Drought presents daunting scientific challenges, not only for observing and understanding the processes and mechanisms that produce it, but also for prediction, adaptation, and informing policy decisions. Droughts can have numerous severe impacts on a variety of timescales related to water and food security. Unlike other weather and climate extremes, drought has many definitions that often are framed by impacts that unfold on different timescales. Drought has mostly been studied on interannual to decadal timescales, however, and so-called “flash droughts” on the subseasonal to seasonal timescale (roughly 30 to 90 days) have been largely overlooked, even though they can produce acute impacts that can quickly overwhelm emergency resources with dire consequences.
These events can amplify negative impacts occurring during longer-timescale (interannual or decadal) dry periods, or longer term drying associated with climate change. Longer timescale drought events represent a cumulative risk, which is intensified at the onset of a flash drought when longer term dry conditions have already exhausted relief supplies, and funding resources have already been stretched to the limit. The onset of a flash drought under these conditions can ramp up extreme impacts in a short period of time, with profound implications for adaptive management.
Onset of a subseasonal to seasonal drought may be associated with synoptic-scale weather phenomena such as blocking. Termination is an open initial value problem, and it is unclear what kinds of precipitation events can “break” a subseasonal to seasonal drought. Duration of a flash drought also raises questions: can such a drought persist beyond a season or year, and how long can such a drought last? Flash droughts expose issues involved with water and evaporative demand, as well as emergency response and long term vulnerability for food security.

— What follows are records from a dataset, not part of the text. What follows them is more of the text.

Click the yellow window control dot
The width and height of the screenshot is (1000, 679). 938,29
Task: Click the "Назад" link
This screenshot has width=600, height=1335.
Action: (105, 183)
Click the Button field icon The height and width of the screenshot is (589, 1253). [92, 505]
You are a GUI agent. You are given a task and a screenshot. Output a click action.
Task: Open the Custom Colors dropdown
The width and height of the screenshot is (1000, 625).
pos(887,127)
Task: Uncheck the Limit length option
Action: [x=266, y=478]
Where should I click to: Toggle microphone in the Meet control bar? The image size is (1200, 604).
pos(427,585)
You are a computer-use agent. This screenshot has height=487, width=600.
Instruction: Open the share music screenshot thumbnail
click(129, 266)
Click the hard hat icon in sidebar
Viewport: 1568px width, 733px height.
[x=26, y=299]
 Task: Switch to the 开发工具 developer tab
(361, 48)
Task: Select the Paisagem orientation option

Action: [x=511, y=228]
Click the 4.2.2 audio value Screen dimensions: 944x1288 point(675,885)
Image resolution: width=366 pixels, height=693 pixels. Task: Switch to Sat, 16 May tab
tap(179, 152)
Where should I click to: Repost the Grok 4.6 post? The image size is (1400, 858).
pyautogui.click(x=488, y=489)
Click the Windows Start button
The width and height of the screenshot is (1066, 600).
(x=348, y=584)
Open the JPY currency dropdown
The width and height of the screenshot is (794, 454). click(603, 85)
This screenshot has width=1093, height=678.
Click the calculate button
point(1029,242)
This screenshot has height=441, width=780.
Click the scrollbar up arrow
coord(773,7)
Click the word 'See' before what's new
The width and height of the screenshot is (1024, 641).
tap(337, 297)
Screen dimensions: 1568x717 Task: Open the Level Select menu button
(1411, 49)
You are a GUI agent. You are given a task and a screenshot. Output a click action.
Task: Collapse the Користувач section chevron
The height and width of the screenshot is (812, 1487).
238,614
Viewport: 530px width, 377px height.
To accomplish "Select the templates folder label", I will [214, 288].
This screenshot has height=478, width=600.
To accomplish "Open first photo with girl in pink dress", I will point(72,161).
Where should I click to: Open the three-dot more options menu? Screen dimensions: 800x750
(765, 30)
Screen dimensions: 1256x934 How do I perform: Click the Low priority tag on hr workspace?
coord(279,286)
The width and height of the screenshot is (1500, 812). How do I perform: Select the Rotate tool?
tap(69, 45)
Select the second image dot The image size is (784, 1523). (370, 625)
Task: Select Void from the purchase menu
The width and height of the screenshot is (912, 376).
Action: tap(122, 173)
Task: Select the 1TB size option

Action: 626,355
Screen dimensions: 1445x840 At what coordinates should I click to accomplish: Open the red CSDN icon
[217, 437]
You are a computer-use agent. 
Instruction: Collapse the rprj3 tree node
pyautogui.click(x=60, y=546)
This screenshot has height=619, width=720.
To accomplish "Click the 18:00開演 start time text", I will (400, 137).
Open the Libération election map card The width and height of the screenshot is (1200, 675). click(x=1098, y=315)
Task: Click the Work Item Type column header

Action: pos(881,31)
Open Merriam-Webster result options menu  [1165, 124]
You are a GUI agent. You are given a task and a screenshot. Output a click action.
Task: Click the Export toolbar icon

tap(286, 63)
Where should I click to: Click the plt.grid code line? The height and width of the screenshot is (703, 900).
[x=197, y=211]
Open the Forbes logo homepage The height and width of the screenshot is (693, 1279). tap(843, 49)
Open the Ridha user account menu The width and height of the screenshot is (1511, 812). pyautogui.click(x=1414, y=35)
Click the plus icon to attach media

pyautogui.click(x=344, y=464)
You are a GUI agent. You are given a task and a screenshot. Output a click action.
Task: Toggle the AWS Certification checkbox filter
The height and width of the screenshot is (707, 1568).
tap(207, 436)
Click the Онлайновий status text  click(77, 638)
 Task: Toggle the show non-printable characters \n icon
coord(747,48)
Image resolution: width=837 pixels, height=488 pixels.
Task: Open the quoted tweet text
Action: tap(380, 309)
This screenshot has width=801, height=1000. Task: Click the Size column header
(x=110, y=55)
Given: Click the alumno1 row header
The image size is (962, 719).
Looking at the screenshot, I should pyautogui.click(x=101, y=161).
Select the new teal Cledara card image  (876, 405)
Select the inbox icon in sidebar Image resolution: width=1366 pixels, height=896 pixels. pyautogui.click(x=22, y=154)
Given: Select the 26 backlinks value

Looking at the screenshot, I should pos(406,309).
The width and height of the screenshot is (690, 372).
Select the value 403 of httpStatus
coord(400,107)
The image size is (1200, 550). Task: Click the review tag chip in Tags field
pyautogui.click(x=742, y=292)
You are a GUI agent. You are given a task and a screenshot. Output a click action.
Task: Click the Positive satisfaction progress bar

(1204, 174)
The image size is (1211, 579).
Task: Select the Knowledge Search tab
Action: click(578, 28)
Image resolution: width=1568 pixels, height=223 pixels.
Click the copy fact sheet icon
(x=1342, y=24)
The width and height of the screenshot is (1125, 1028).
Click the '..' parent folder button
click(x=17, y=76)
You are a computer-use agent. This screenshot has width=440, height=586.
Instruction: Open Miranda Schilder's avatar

Understanding the processes involved with flash droughts requires enhanced observations. Prediction of flash droughts is a challenge, but efforts at subseasonal to seasonal initialized prediction can be leveraged. Such predictions are in the early stages and the degree of skill for this kind of drought phenomena is unclear.
This session will address four topics related to subseasonal to seasonal drought: science (understanding, modeling and prediction), observations, impacts and response. Experts from fields of physical science, impacts and policy will be brought together to address questions related to these four topics.